While the internet isn’t technically centralised, it is monolithic and monopolised in practice.
A handful of companies currently control most of the world’s personal data and, in most cases, we are ostensibly fine with this situation, or are we?
Driven largely by data privacy concerns, there is a growing chorus of entrepreneurs, experts, activists, and consumers starting to call for major changes.
Everywhere you look, trust in the Internet’s string-pulling behemoths is taking a hit due to a constant storm of hacks, technical mishaps, and operational intractability.
People are getting disillusioned and consequently, an aspirational exodus toward more protected, transparent, and decentralised web options is gathering pace.
In many ways, decentralisation is already trundling into the mainstream, largely thanks to the fervour surrounding Bitcoin and a clutch of its lesser known cryptocurrencies.
This is just the beginning too. We can confidently anticipate eye-catching and frenetic progress in the coming years as blockchain, the technology underpinning Bitcoin, continues to evolve.
New tech on the block
Blockchain is a global database functioning as an incorruptible digital ledger of economic transactions. It can be programmed to record not just financial transactions, but virtually anything of value.
Intriguing use-cases are popping up all over, from food supply chain traceability to micropayments for media content. Many of the emerging concepts propose a dramatic shift in traditional approaches to transactions and businesses processes.
It will simplify the Internet of Things (IoT), prompt a decentralised app design boom and, crucially, reinforce identity management capabilities.
Tech boffins, investors, and top-level decision-makers of every ilk are duly and intently monitoring the situation.
The father of the Internet, Tim Berners-Lee, is one such observer and a firm believer that change is both necessary and on its way. Ultimately, he wants his creation to go back to what he originally intended – a decentralised platform with unfettered user freedom and watertight personal data controls.
To help turn the tide, he recently founded SOLID, an open source project aiming to decentralise web applications, foster true data ownership, and improve privacy.
There’s also a hive of entrepreneurial activity starting to evince blockchain’s commercial viability. TraDove is shooting for a B2B blockchain payment network for international transactions, recently raising $53 million and fuelling corporate demand for cryptocurrencies for sales and marketing – a $76 billion market.
In Japan, the ambitious PATRON has big expansion plans for its decentralised influencer-marketing platform set to eliminate inefficiencies in branded content and social media.

* What the task requires
Retype the passage of the article on internet decentralization between "Tech boffins, investors, and" and "and improve privacy.", inclusive. Rely solely on the article on internet decentralization and draw on no other source.

* Supplied information
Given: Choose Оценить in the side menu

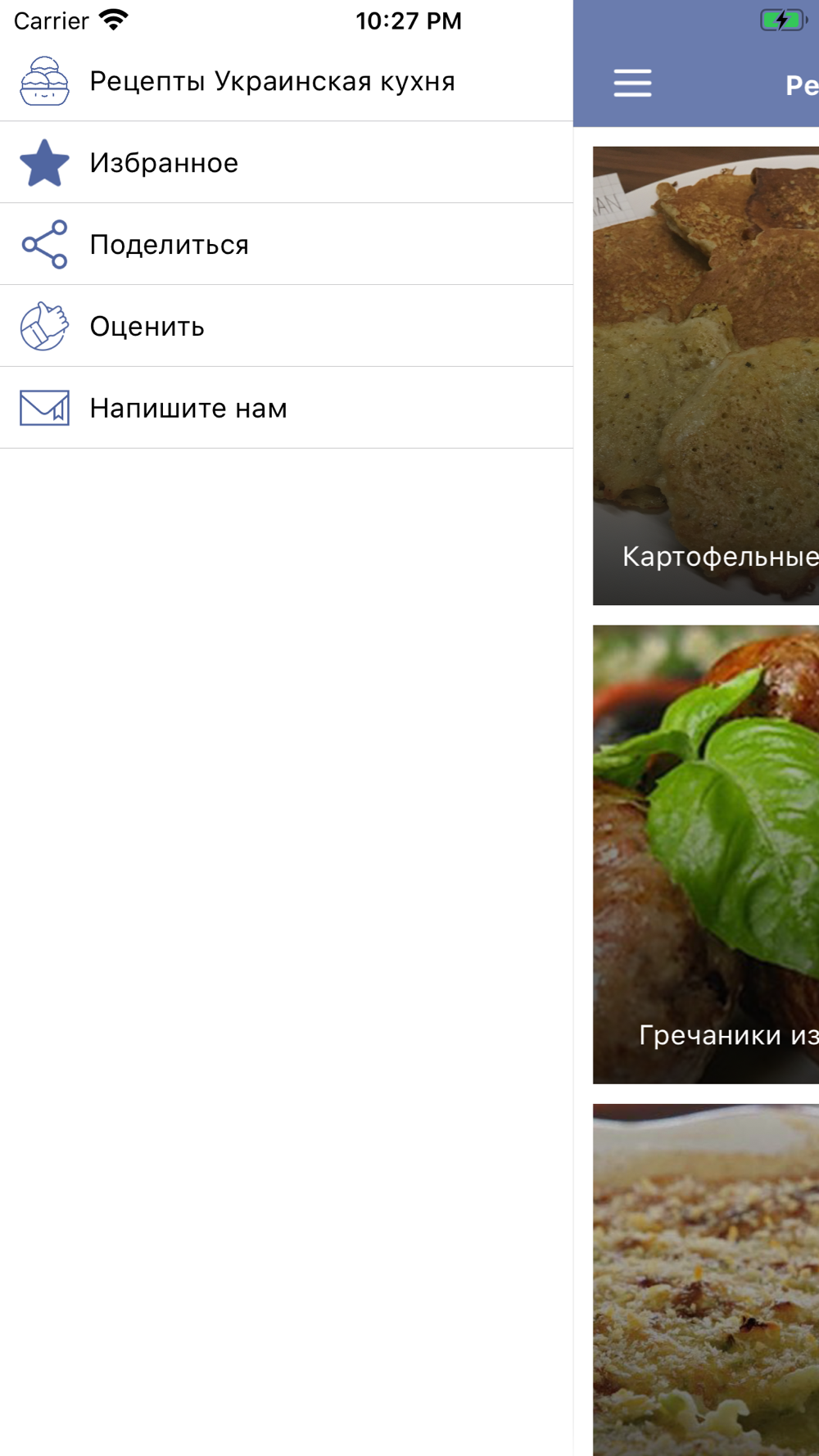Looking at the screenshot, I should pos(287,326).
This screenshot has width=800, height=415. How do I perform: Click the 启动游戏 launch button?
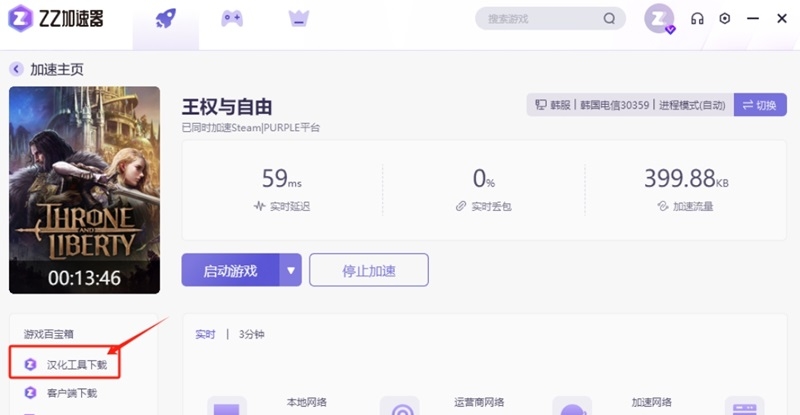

* Answer for the task
Tech boffins, investors, and top-level decision-makers of every ilk are duly and intently monitoring the situation.
The father of the Internet, Tim Berners-Lee, is one such observer and a firm believer that change is both necessary and on its way. Ultimately, he wants his creation to go back to what he originally intended – a decentralised platform with unfettered user freedom and watertight personal data controls.
To help turn the tide, he recently founded SOLID, an open source project aiming to decentralise web applications, foster true data ownership, and improve privacy.